Il appartenait selon lui au gouvernement du Nouveau-Brunswick de mesurer «l'attachement» de sa population à sa société d'État, et les gens ont probablement craint, comme consommateurs d'électricité, d'être à la merci d'une société extérieure sur laquelle ils n'auraient aucun pouvoir. Thierry Vandal, président d'Hydro, s'est rendu quatre fois au Nouveau-Brunswick pour expliquer les avantages du contrat de l'automne dernier.

Hydro a gardé le cap sur ses objectifs avec cette acquisition. Les centrales obtenues sont de qualité. Mais surtout, la transaction améliore la capacité du Québec d'exporter son énergie. «Il y a deux chiffres qui parlent. Hydro exporte 8% de sa production, mais cela représente 32% de ses profits», a souligné Jean Charest.

Au début de 2009, le gouvernement de Shawn Graham avait proposé à Hydro-Québec de lui vendre tous les actifs de sa société d'État pour 4,7 milliards. Le gouvernement Graham visait ainsi à réduire son imposante dette publique.

Après une forte controverse au Nouveau-Brunswick, et à l'approche des élections dans cette province, il a fallu revoir à la hâte l'entente de principe avec Québec. Le Nouveau-Brunswick conservera sa société d'État, qui restera responsable du transport de l'énergie et de la distribution auprès des consommateurs.

Pour M. Charest comme pour le président d'Hydro, Thierry Vandal, le Québec atteint tout de même son objectif principal avec le nouveau contrat. Il s'assure un accès à long terme aux lignes de transport du Nouveau-Brunswick, dont il aura 70% de la capacité, soit 670 mégawatts.
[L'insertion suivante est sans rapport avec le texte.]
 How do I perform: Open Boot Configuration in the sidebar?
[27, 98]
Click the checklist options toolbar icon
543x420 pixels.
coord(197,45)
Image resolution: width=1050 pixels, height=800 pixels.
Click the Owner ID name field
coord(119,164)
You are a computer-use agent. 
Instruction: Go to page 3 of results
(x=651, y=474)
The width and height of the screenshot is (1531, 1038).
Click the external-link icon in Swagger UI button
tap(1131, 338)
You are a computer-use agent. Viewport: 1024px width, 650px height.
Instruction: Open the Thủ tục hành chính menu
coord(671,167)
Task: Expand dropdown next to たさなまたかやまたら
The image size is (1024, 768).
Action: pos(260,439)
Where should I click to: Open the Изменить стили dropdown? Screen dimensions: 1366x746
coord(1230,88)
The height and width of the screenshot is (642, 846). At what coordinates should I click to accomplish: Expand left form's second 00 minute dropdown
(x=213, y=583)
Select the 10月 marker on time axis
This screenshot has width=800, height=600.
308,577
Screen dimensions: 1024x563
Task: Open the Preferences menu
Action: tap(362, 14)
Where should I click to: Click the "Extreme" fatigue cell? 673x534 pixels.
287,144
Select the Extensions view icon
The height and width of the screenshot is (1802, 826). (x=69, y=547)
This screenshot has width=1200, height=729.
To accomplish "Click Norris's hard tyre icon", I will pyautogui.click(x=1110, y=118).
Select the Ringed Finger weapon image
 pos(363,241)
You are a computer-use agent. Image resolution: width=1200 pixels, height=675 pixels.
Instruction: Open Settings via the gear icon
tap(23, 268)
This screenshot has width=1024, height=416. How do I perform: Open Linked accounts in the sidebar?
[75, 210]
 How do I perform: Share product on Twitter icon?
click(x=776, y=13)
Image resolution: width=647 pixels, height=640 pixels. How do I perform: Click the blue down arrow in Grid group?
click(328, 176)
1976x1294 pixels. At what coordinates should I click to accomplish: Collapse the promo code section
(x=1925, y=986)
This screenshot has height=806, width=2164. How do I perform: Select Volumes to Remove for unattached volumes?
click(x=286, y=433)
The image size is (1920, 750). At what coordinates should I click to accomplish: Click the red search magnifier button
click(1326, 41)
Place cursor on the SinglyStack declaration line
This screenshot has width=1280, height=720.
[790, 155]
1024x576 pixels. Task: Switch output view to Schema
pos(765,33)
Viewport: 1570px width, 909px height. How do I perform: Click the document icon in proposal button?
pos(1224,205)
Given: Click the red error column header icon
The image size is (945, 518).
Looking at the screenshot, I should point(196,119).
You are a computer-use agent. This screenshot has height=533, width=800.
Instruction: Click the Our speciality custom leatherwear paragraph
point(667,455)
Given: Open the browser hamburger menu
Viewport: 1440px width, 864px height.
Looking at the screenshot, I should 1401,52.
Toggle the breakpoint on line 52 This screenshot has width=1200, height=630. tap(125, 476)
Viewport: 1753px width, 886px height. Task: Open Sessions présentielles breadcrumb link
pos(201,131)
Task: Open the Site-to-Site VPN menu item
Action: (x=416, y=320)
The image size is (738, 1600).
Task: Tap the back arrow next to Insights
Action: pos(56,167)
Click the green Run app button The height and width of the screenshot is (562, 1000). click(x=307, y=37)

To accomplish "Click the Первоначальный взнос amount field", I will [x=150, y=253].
Hydro s'engage à fournir annuellement 14 térawatts aux consommateurs du Nouveau-Brunswick.

Ces contrats à long terme, assure M. Vandal, sont renouvelables au gré du Québec, lequel aura ainsi accès au marché du Nord-Est américain. Pour pouvoir faire transiter son énergie par le Nouveau-Brunswick, Terre-Neuve devrait pouvoir compter sur de nouvelles lignes, a ajouté M. Vandal.

Les profits d'Hydro diminuent un peu avec le nouvel accord, on passe de 70 à 60 millions par année - on conserve un rendement de 10% sur l'avoir propre de l'acheteur, une bonne partie des 3,2 milliards requis pour cet achat est empruntée. Le tiers des employés d'Énergie Nouveau-Brunswick, environ 1000 personnes, changeront d'employeur.

Hydro-Québec deviendra propriétaire de sept centrales; celle, nucléaire, de Pointe Lepreau sera transférée à Hydro-Québec une fois les travaux de réfection complétés.

Pour M. Charest, cette entente n'est qu'une étape dans la volonté de Québec d'augmenter ses exportations. Un accord similaire est en discussion avec l'Île-du-Prince-Édouard et on voudrait faire de même avec la Nouvelle-Écosse. Dans ces deux cas, il faudrait traiter avec un propriétaire privé...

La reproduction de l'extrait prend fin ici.